▸ **Zadania do wykonania**:
[1] Na jaką kwotę spółka opisana w tekście o zadłużonej spółce figuruje w KRD?
[2] Przedstaw w formie krótkiej listy akapit tekstu o zadłużonej spółce, który zaczyna się od słów „Otóż pewna firma”. Zachowaj jego najważniejsze fakty.
[3] Podejmij tekst o zadłużonej spółce od jego ostatniego zdania i dopisz dalszą część.

------ Fragment tekstu

Kris Borkowski

Kris Borkowski Senior Art Director

Temat: Kodeks Spółek Handlowych, proces upadłościowy,...

Witam wszystkich. Jako, że nie jestem prawnikiem, chciałbym zweryfikować kilka informacji, które do mnie dotarły i prosić o ewentualne sprostowanie w przypadku gdybym się mylił lub coś pominął.

Otóż pewna firma (spółka z o.o.) zalega pieniądze sporej ilości osób. Firma ta zalega w KRD na ponad 86 tyś złotych, a wartość kapitału zakładowego wynosi 100 tyś zł. Z własnej orentacji wiem, że to tylko część wierzytelności i że jest wielu dłużników, którzy nie wpisali ich do KRD. Z informacji zaczerpniętych w KRD, osoba fizyczna nie prowadząca działalności gospodarczej, żeby mieć możliwość wpisania kogoś do KRD musi mieć nakaz sądowy opatrzony klauzulą wykonalności. Nie dotyczy to osób prowadzących działalność gospodarczą. W chwili obecnej toczy się równolegle kilka spraw w sądzie gospodarczym, przeciwko tej firmie. Większość osób, to ludzie, którzy pracowali dla tej firmy w oparciu o umowę o dzieło jako osoby fizyczne nie prowadzące działalności gospodarczej. Dlatego nie wszystkie długi są na liście w KRD.

------------
------ Rekordy

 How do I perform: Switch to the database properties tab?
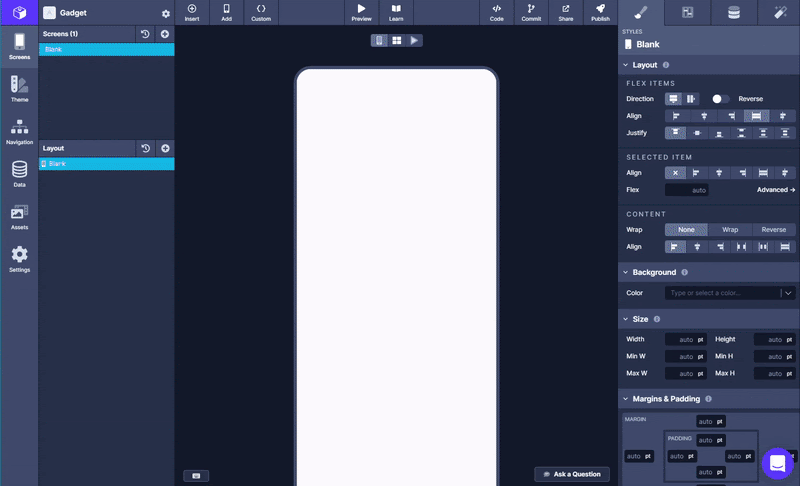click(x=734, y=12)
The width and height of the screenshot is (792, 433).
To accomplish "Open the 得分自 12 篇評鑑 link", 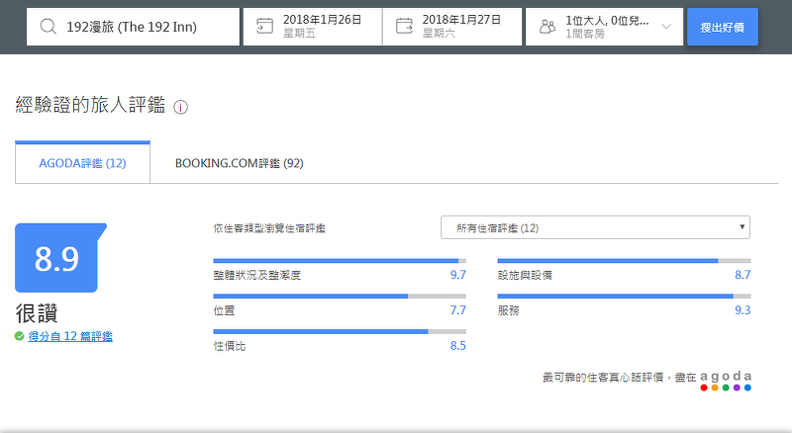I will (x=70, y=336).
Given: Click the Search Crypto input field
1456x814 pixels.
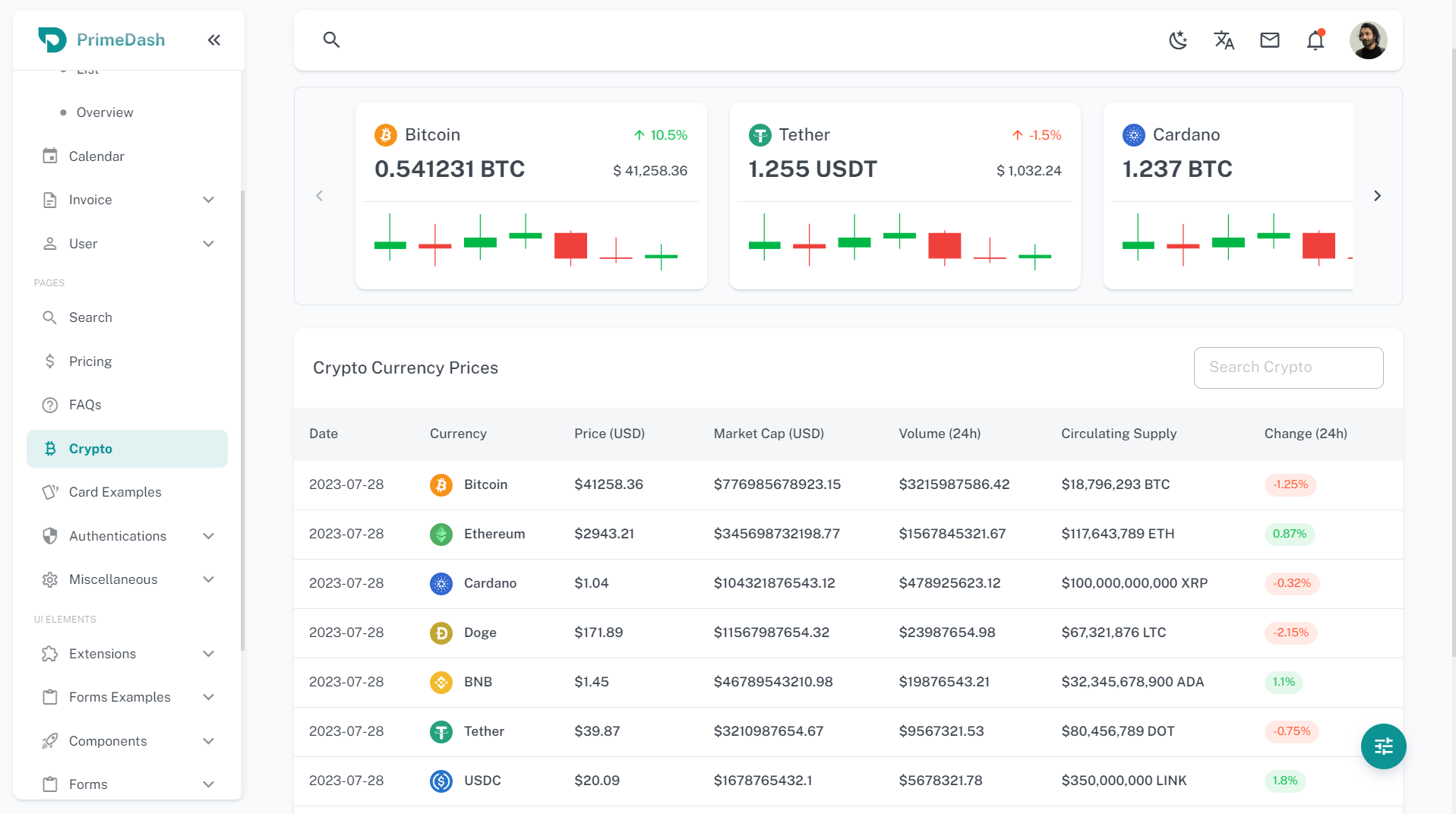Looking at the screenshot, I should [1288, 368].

------------

▸ **Odpowiedzi pisemne**:
[1] Na ponad 86 tysięcy złotych.

[2]
- Spółka z o.o. jest winna pieniądze wielu osobom.
- W KRD figuruje z zadłużeniem ponad 86 tys. zł, a jej kapitał zakładowy wynosi 100 tys. zł.
- To tylko część wierzytelności, bo wiele osób nie wpisało ich do KRD.
- Osoba fizyczna bez działalności gospodarczej może wpisać kogoś do KRD dopiero po uzyskaniu nakazu sądowego z klauzulą wykonalności. Osób prowadzących działalność ten wymóg nie dotyczy.
- Przeciwko spółce toczy się równolegle kilka spraw w sądzie gospodarczym.
- Większość poszkodowanych pracowała dla spółki na umowę o dzieło jako osoby fizyczne bez działalności, dlatego nie wszystkie długi są w KRD.

[3]
Suma wszystkich długów tej firmy przekracza już w tej chwili wartość kapitału zakładowego, a więc nie ma szans na odzyskanie wierzytelności z majątku spółki. Zgodnie z Kodeksem Spółek Handlowych, prezes spółki z o.o. oraz zarząd odpowiadają osobiście w przypadku niedopełnienia odpowiednich obowiązków. Co w takiej sytuacji robić? Czy można wymusić upadłość i skarżyć te osoby by odpowiadały majątkiem własnym? Nie jestem pewnien, ale ktoś mówił mi, że jeżeli prezes takowej spółki oraz osoby z zarządu są niewypłacalne, to długi przechodzą na zstępnych i wstępnych tych osób. Czy to prawda?

Będę wdzięczny za informacje.

Pozdrawiam całe grono grupy PRAWO :)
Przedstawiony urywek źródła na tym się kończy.